Malgré les revendications scandées par des milliers de voix lors des manifestations populaires qui se suivent sans répit depuis plus de 7 mois, rien n’a été entendu par le gouvernement marocain. Au lieu d’entamer un dialogue sincère et constructif avec les représentants du mouvement populaire, le Makhzen a choisi la méthode des menaces et de la répression violente et la propagande vicieuse qui présente de manière mensongère ce mouvement citoyen comme étant séparatiste et manipulé par des intérêts étrangers. Certains médias proches du gouvernement et les partis politiques de la majorité gouvernementale ont été mobilisés pour mener une campagne de désinformation pour discréditer le mouvement populaire en l’accusant gratuitement de « porter atteintes aux institutions de l’Etat et de créer la discorde ». Des voyous ont même été recrutés pour s’attaquer violemment aux animateurs du mouvement et aux manifestants qui protestent toujours de manière pacifique. L’objectif des autorités est visiblement de criminaliser le mouvement afin de justifier juridiquement la répression sauvage programmée.

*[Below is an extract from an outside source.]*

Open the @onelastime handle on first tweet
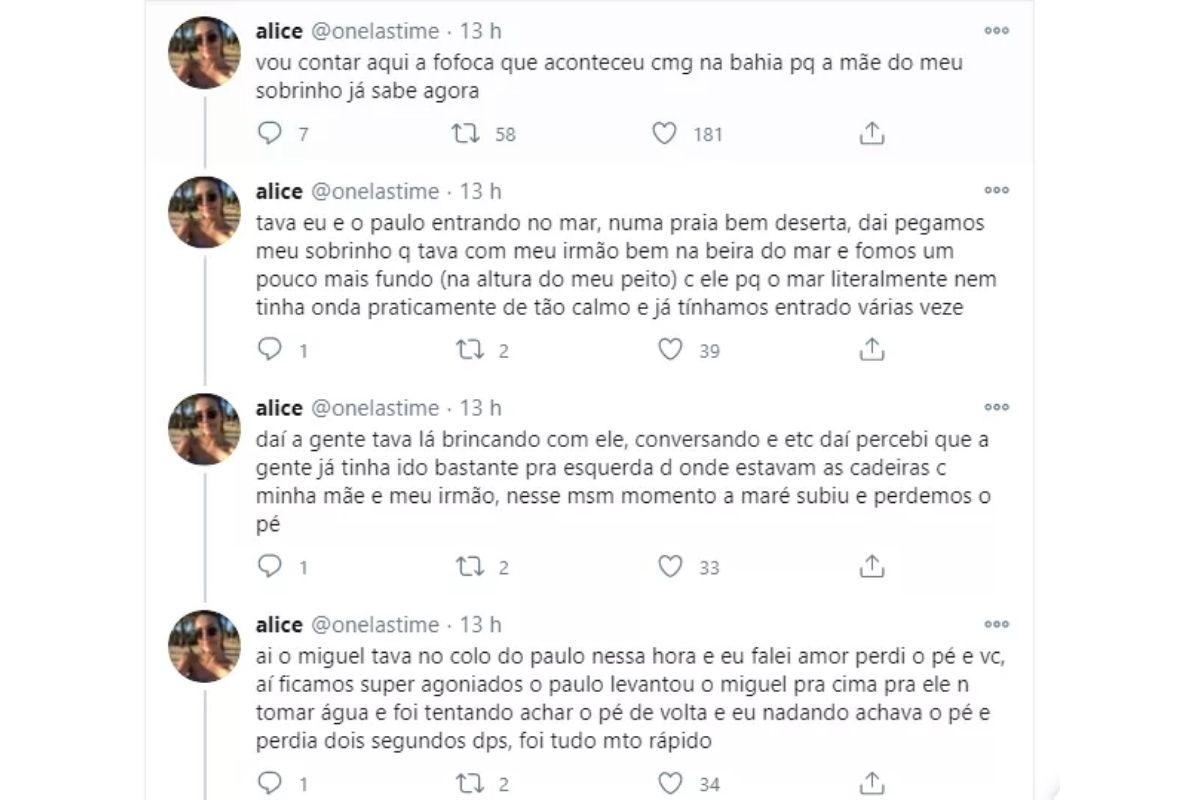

C’est ainsi que le 26 mai dernier, les autorités ont saisit le prétexte de la contestation des propos provocateurs de l’Imam d’une mosquée par le porte-parole du mouvement populaire, Nasser Zefzafi, pour lancer un mandat d’arrêt contre lui et contre tous les animateurs du mouvement. Le but évident de l’opération est de décapiter le mouvement en vue d’étouffer la contestation populaire. Les habitants de Taghzut mais également d’autres localités (Nador, Imzouren, Driouch, Ait-Bouayach…) ont alors réagi massivement en organisant des manifestations de rue pour crier leur indignation et dénoncer les arrestations et les violences policières. Plusieurs dizaines de personnes ont été arrêtées dont certaines ont été immédiatement transférées à la brigade nationale de la police judiciaire (BNPJ) de Casablanca.

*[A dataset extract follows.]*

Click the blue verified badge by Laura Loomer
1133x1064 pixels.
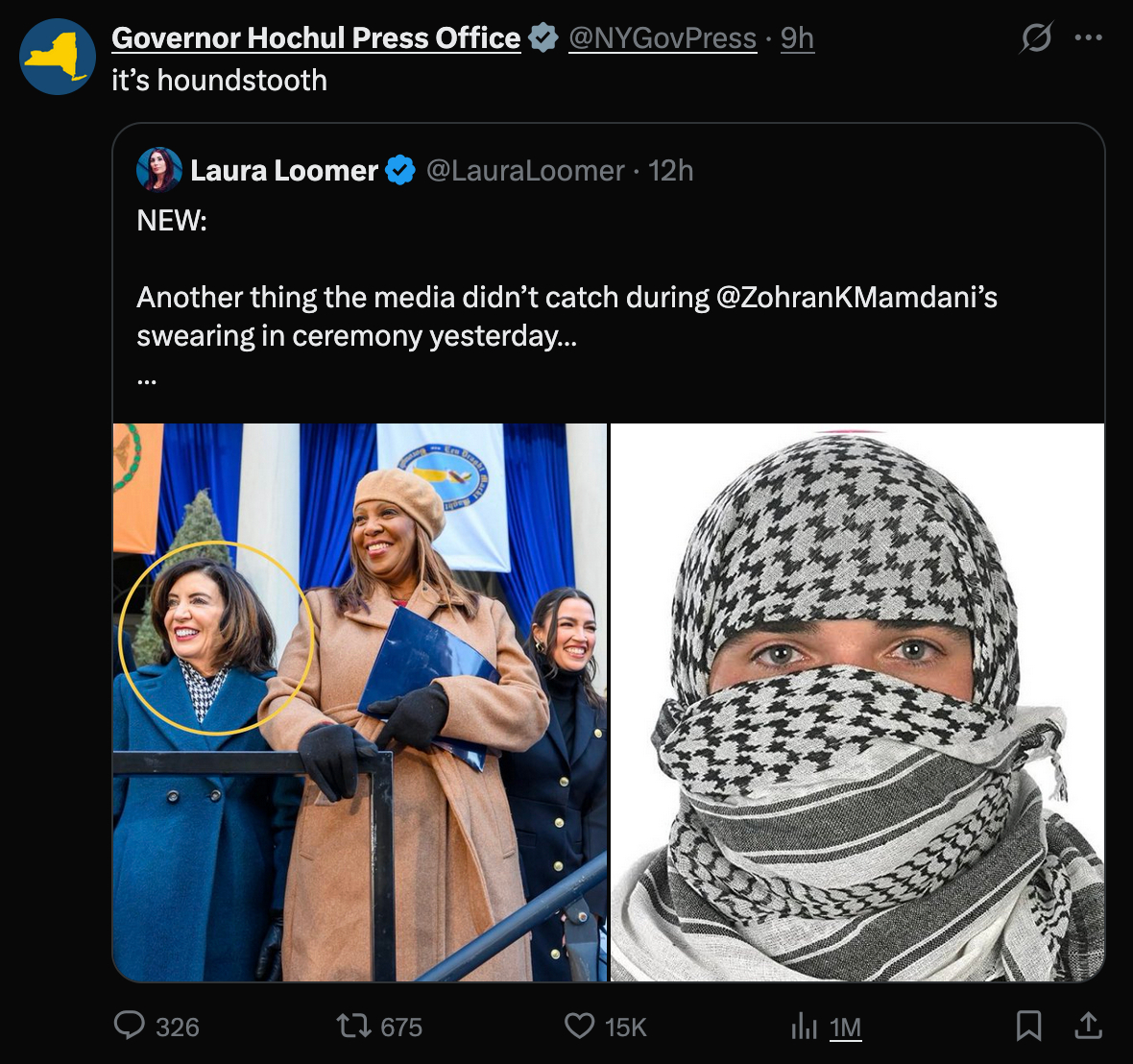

Le Congrès Mondial Amazigh (CMA) dénonce avec vigueur l’option répressive prise par le gouvernement marocain. Elle est porteuse de graves dérives car en refusant aux citoyens de s’exprimer pacifiquement, ce gouvernement les pousse à commettre des actes désespérés, ce qui légitimerait son recours systématique et excessif à l’usage de la force. Le CMA exige la satisfaction de toutes les revendications des Rifains et la libération immédiate des personnes arbitrairement arrêtées à Taghzut.